The relational of small-entrepreneurs can broadly be classified into five arguments. These are as follows:

(1) Employments argument:


The most important argument advanced in favor of the Small Entrepreneur is that they have a potential to create immediate large-scale employment opportunities.

This argument is based on the assumption that small scale industries are labor intensive and can create more employment.

It is said that employment generating capacity of small scale entrepreneur is eight times that of the large scale sector. Information provided by the Annual Survey of Industries indicates that household and small industrial units accounted for about 60 percent of the total employment generated in manufacturing.

Small entrepreneurs are highly suited to take the unemployment problem in view of India’s scarce capital resources and abundant labor.

(2) Equality argument.

Small entrepreneurs ensure a more inequitable distribution of national income and wealth. It is accomplished in two ways:

(i) The ownership pattern in small entrepreneur is more widespread as compared to ownership of large scale units

(ii) Their more labor intensive nature and their decentralization and dispersal to rural and backward areas provide more employment opportunities to the unemployed.

This all results in more equitable distribution of the produce of he small entrepreneur. As most of the small enterprises are either proprietary or partnership concerns, the relations between the workers and the employers are more harmonious in small entrepreneur than in large enterprises.

(3) Decentralization argument:

Decentralization argument suggests the necessity of regional dispersal of industries to promote balanced regional development in the country.

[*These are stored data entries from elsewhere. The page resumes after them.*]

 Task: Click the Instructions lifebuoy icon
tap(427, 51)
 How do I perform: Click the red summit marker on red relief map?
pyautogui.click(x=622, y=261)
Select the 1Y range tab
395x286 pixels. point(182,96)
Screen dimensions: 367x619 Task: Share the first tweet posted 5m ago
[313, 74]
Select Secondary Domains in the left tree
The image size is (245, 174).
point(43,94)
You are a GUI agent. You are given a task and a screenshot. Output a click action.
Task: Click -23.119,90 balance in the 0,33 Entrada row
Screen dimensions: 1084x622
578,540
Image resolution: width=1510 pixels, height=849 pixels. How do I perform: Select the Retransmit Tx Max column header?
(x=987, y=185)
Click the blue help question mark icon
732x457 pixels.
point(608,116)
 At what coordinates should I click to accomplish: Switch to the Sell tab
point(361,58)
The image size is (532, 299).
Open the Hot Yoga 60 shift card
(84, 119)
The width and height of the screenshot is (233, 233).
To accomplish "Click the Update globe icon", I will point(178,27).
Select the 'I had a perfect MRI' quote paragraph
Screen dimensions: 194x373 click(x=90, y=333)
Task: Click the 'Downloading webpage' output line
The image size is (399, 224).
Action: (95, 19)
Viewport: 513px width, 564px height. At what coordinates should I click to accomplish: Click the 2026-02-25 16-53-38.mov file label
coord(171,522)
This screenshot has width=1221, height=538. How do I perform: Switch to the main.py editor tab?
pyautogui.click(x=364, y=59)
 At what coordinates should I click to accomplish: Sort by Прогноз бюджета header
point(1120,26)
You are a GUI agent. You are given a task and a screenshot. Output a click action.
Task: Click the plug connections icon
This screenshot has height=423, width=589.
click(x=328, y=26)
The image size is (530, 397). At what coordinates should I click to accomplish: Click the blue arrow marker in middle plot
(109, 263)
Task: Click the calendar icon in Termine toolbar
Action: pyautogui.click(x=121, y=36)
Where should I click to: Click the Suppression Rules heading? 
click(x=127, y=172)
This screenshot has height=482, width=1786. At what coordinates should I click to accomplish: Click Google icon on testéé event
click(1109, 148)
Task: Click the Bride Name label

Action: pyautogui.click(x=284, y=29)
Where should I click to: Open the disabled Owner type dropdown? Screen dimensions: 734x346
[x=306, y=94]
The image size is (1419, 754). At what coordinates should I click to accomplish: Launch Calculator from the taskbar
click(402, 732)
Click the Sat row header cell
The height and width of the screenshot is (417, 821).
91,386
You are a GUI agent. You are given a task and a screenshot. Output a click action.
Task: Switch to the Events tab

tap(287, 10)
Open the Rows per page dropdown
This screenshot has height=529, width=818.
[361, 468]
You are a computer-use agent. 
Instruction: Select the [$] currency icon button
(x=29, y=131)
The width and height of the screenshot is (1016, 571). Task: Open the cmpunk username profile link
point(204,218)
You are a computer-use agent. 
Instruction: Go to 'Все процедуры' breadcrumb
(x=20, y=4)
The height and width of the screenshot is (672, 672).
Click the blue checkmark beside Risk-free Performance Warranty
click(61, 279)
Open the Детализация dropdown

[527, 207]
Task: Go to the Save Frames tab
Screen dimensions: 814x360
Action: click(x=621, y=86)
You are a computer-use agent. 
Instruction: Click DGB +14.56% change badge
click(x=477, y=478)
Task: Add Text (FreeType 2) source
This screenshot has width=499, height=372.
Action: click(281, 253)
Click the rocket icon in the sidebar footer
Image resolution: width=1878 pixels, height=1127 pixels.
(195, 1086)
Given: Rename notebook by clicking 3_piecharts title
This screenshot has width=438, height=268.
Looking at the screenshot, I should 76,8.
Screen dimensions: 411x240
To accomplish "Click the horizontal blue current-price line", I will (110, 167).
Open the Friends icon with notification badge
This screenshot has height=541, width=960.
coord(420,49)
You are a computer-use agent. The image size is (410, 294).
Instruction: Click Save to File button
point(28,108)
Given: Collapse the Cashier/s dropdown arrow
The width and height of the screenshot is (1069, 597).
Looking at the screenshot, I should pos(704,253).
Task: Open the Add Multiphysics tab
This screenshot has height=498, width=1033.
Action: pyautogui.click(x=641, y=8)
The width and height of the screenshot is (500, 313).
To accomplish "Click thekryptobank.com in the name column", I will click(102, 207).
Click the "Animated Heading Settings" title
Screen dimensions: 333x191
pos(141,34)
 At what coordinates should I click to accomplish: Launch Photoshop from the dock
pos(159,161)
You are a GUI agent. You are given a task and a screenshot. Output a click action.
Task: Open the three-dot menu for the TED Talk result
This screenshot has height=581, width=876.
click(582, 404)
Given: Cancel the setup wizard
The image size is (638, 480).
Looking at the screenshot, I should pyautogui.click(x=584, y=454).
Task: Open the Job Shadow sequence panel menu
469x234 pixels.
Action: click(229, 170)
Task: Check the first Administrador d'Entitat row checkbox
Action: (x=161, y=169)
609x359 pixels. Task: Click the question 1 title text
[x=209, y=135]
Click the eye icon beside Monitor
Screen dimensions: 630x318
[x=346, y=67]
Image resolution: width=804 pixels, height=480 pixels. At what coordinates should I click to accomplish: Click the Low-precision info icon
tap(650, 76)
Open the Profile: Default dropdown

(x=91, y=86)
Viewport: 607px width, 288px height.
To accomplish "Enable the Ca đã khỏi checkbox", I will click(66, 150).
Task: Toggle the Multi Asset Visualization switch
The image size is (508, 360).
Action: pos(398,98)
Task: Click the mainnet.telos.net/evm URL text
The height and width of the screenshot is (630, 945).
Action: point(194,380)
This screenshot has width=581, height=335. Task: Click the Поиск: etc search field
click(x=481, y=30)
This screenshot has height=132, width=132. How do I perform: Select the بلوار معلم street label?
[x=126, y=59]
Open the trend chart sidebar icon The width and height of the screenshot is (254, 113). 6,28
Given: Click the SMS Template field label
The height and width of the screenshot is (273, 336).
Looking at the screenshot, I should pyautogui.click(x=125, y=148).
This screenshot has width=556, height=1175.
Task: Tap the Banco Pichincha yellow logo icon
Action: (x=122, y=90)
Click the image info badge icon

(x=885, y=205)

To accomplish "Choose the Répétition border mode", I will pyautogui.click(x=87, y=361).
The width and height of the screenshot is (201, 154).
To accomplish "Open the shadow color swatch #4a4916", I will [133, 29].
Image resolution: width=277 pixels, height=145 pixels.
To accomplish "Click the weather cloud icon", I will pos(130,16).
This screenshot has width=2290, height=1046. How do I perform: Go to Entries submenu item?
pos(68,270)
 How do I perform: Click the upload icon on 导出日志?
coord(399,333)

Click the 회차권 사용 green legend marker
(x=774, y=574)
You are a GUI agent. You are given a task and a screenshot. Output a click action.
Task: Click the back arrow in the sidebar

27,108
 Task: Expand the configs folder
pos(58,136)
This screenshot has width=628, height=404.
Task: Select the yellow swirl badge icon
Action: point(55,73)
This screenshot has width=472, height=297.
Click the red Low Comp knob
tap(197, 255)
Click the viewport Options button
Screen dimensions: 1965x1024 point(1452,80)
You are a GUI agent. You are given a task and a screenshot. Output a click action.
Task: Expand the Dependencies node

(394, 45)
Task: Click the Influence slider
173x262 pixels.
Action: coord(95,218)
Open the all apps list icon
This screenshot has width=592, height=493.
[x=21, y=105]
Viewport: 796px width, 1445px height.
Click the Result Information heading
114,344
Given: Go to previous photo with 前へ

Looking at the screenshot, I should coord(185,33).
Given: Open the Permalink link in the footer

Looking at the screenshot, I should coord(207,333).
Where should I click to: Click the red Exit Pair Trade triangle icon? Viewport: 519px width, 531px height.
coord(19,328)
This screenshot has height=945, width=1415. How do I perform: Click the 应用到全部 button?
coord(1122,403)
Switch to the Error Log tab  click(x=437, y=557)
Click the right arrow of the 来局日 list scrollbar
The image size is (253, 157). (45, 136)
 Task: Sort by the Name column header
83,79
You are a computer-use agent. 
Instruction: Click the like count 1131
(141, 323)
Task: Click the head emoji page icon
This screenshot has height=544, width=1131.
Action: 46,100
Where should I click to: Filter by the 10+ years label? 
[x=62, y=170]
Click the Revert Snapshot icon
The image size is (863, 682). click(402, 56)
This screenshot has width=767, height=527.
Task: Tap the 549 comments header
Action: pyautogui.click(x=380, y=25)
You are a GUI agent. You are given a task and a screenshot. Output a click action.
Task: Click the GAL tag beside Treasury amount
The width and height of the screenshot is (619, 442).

Large scale industries have the tendency to concentrate in urban areas hence semi urban and rural areas remain deprived of the advantages of industrialization.

But, small-scale industries can be located in rural and semi urban areas to reduce the regional disparities and to use local resources to cater the local demands.

Decentralization of industrial enterprises will help to use local resources such as raw materials, idle savings, and local talents and ultimately improve the standard of living even in erstwhile backward areas.

(4) Latent resources argument:

According to this argument, small entrepreneurs are capable of tapping latent resources like entrepreneurial skills and hoarded wealth especially in rural and semi-urban areas.

Small enterprises encourage the growth of a class of small entrepreneurs required for the growth of the economy. The growth of entrepreneurial class requires a conducive environment.

Small enterprises provide that environment which encourages a growing network of feeder and complementary relations among plants and firms.

It is a given fact that the basic conditions such as supply of power and credit facilities the latent resources of entrepreneurship can be tapped by the growth of small enterprises only.

(5) Allocation efficiency argument:

It is argued that small enterprises use productive factors more efficiently. This is because small enterprise pays factor prices that are closer to existing scarcities i.e. they pay lower wages and incur high capital costs.

This would result in lower capital output ratios and higher labor capital ratios. In any case small scale units made use of local resources and cater largely to local needs.